→ **Your assignment**
Begin with the line that has "Given: Click the external-link". Give it and every line after it again, exactly, through the end of the entries below.

[Stored records]
━━━━━━━━━━━━━━━━━━━━
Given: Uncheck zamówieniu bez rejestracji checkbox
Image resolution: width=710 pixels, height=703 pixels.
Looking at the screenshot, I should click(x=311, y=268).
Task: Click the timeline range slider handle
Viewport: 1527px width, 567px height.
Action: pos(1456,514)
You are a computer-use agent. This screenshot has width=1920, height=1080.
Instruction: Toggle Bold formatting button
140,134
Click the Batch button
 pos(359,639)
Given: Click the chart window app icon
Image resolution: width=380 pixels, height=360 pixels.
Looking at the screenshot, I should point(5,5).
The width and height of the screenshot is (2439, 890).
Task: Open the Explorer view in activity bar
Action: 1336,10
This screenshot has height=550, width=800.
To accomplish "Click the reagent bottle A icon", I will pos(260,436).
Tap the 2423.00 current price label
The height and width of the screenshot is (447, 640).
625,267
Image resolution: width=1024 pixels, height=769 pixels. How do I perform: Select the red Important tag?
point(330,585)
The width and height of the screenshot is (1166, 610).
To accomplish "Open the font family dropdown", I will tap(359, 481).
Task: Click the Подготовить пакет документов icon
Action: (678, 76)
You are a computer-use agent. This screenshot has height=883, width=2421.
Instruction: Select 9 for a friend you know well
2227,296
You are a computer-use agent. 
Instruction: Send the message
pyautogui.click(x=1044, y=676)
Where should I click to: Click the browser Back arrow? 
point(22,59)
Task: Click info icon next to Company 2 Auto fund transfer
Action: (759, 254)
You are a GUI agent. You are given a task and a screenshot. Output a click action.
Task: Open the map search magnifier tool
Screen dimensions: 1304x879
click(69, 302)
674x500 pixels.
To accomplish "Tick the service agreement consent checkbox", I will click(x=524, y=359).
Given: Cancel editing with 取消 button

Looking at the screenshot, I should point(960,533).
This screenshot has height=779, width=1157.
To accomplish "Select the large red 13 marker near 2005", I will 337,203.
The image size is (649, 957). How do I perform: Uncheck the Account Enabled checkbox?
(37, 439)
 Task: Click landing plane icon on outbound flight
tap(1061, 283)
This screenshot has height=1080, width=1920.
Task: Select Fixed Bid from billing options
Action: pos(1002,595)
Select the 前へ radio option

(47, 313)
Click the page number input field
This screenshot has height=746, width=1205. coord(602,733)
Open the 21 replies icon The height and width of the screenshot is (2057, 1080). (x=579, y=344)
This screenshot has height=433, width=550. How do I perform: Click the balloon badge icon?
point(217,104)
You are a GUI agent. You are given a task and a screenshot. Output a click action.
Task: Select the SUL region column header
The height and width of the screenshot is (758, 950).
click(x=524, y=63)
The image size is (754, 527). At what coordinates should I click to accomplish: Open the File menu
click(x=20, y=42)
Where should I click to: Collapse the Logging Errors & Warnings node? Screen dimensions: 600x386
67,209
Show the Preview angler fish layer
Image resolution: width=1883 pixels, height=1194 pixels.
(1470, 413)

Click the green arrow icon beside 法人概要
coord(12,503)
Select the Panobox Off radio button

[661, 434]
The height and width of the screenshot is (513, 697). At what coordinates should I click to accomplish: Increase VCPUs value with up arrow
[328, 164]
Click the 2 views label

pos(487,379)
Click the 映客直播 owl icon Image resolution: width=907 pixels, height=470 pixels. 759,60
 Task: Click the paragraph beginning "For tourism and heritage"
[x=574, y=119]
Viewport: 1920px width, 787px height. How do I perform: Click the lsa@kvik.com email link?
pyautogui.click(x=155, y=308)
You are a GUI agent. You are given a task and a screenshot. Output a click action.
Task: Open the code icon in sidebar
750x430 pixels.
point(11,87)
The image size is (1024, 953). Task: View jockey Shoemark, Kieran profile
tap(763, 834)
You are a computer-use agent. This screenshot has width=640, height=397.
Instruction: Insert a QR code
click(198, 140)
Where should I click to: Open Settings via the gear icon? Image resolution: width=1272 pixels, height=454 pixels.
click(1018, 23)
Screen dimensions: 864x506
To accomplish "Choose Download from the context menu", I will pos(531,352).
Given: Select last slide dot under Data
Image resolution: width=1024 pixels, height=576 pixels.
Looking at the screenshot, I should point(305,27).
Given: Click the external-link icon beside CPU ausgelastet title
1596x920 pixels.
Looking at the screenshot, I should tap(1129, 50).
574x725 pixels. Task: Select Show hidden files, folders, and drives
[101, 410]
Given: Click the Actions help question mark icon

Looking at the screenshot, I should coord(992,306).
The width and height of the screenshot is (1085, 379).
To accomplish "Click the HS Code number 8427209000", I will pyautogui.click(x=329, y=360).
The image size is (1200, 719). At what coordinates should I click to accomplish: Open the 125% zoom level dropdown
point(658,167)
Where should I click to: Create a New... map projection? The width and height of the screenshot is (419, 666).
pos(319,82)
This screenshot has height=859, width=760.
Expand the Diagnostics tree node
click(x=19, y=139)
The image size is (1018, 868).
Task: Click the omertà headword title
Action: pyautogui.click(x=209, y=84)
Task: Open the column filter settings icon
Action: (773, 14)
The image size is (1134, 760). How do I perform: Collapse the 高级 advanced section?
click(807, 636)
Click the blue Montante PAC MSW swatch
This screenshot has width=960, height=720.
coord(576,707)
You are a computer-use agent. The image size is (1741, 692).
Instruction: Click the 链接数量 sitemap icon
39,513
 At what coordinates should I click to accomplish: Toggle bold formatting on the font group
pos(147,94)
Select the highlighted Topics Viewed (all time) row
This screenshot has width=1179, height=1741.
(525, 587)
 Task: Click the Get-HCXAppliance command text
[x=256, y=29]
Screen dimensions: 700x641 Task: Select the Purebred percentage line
━━━━━━━━━━━━━━━━━━━━
→ **Result of this exercise**
Given: Click the external-link icon beside CPU ausgelastet title
1596x920 pixels.
Looking at the screenshot, I should tap(1129, 50).
574x725 pixels. Task: Select Show hidden files, folders, and drives
[101, 410]
Given: Click the Actions help question mark icon

Looking at the screenshot, I should coord(992,306).
The width and height of the screenshot is (1085, 379).
To accomplish "Click the HS Code number 8427209000", I will pyautogui.click(x=329, y=360).
The image size is (1200, 719). At what coordinates should I click to accomplish: Open the 125% zoom level dropdown
point(658,167)
Where should I click to: Create a New... map projection? The width and height of the screenshot is (419, 666).
pos(319,82)
This screenshot has height=859, width=760.
Expand the Diagnostics tree node
click(x=19, y=139)
The image size is (1018, 868).
Task: Click the omertà headword title
Action: pyautogui.click(x=209, y=84)
Task: Open the column filter settings icon
Action: (773, 14)
The image size is (1134, 760). How do I perform: Collapse the 高级 advanced section?
click(807, 636)
Click the blue Montante PAC MSW swatch
This screenshot has width=960, height=720.
coord(576,707)
You are a computer-use agent. The image size is (1741, 692).
Instruction: Click the 链接数量 sitemap icon
39,513
 At what coordinates should I click to accomplish: Toggle bold formatting on the font group
pos(147,94)
Select the highlighted Topics Viewed (all time) row
This screenshot has width=1179, height=1741.
(525, 587)
 Task: Click the Get-HCXAppliance command text
[x=256, y=29]
Screen dimensions: 700x641 Task: Select the Purebred percentage line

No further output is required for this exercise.